Collected data entries:
■ ■ ■ ■

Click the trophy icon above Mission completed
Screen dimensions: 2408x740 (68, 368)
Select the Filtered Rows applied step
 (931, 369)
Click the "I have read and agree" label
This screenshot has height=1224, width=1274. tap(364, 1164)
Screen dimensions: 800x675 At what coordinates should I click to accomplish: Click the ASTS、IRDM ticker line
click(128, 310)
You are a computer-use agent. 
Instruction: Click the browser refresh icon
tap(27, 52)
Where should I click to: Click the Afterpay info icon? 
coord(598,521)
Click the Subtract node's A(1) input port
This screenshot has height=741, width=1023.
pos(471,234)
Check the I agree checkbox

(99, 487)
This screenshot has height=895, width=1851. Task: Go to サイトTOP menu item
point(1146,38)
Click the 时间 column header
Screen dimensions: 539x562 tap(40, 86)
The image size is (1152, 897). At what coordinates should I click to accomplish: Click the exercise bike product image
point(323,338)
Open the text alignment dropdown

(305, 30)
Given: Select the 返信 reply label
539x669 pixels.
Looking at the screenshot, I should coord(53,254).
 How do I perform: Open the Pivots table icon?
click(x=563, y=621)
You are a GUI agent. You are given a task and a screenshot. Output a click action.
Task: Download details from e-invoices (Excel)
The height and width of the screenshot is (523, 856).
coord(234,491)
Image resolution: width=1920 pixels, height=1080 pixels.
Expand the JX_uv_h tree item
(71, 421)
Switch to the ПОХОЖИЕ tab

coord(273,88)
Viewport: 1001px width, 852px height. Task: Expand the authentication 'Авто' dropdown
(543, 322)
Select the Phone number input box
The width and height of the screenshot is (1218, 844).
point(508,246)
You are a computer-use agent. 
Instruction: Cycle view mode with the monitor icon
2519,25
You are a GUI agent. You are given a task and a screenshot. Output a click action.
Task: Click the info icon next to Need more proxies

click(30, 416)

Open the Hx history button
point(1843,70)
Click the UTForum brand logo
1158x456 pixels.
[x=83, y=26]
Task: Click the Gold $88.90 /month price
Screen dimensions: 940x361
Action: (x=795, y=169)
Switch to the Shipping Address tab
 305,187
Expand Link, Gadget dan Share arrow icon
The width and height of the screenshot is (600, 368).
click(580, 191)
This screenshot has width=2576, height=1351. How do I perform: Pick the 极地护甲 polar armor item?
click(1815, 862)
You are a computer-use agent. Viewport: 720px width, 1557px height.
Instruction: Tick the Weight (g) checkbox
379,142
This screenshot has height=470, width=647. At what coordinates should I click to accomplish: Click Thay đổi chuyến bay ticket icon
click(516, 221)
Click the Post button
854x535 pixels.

■ ■ ■ ■

Make an exact copy of the data above.

Exercise answer:
Click the trophy icon above Mission completed
Screen dimensions: 2408x740 (68, 368)
Select the Filtered Rows applied step
 (931, 369)
Click the "I have read and agree" label
This screenshot has height=1224, width=1274. tap(364, 1164)
Screen dimensions: 800x675 At what coordinates should I click to accomplish: Click the ASTS、IRDM ticker line
click(128, 310)
You are a computer-use agent. 
Instruction: Click the browser refresh icon
tap(27, 52)
Where should I click to: Click the Afterpay info icon? 
coord(598,521)
Click the Subtract node's A(1) input port
This screenshot has height=741, width=1023.
pos(471,234)
Check the I agree checkbox

(99, 487)
This screenshot has height=895, width=1851. Task: Go to サイトTOP menu item
point(1146,38)
Click the 时间 column header
Screen dimensions: 539x562 tap(40, 86)
The image size is (1152, 897). At what coordinates should I click to accomplish: Click the exercise bike product image
point(323,338)
Open the text alignment dropdown

(305, 30)
Given: Select the 返信 reply label
539x669 pixels.
Looking at the screenshot, I should coord(53,254).
 How do I perform: Open the Pivots table icon?
click(x=563, y=621)
You are a GUI agent. You are given a task and a screenshot. Output a click action.
Task: Download details from e-invoices (Excel)
The height and width of the screenshot is (523, 856).
coord(234,491)
Image resolution: width=1920 pixels, height=1080 pixels.
Expand the JX_uv_h tree item
(71, 421)
Switch to the ПОХОЖИЕ tab

coord(273,88)
Viewport: 1001px width, 852px height. Task: Expand the authentication 'Авто' dropdown
(543, 322)
Select the Phone number input box
The width and height of the screenshot is (1218, 844).
point(508,246)
You are a computer-use agent. 
Instruction: Cycle view mode with the monitor icon
2519,25
You are a GUI agent. You are given a task and a screenshot. Output a click action.
Task: Click the info icon next to Need more proxies

click(30, 416)

Open the Hx history button
point(1843,70)
Click the UTForum brand logo
1158x456 pixels.
[x=83, y=26]
Task: Click the Gold $88.90 /month price
Screen dimensions: 940x361
Action: (x=795, y=169)
Switch to the Shipping Address tab
 305,187
Expand Link, Gadget dan Share arrow icon
The width and height of the screenshot is (600, 368).
click(580, 191)
This screenshot has width=2576, height=1351. How do I perform: Pick the 极地护甲 polar armor item?
click(1815, 862)
You are a computer-use agent. Viewport: 720px width, 1557px height.
Instruction: Tick the Weight (g) checkbox
379,142
This screenshot has height=470, width=647. At what coordinates should I click to accomplish: Click Thay đổi chuyến bay ticket icon
click(516, 221)
Click the Post button
854x535 pixels.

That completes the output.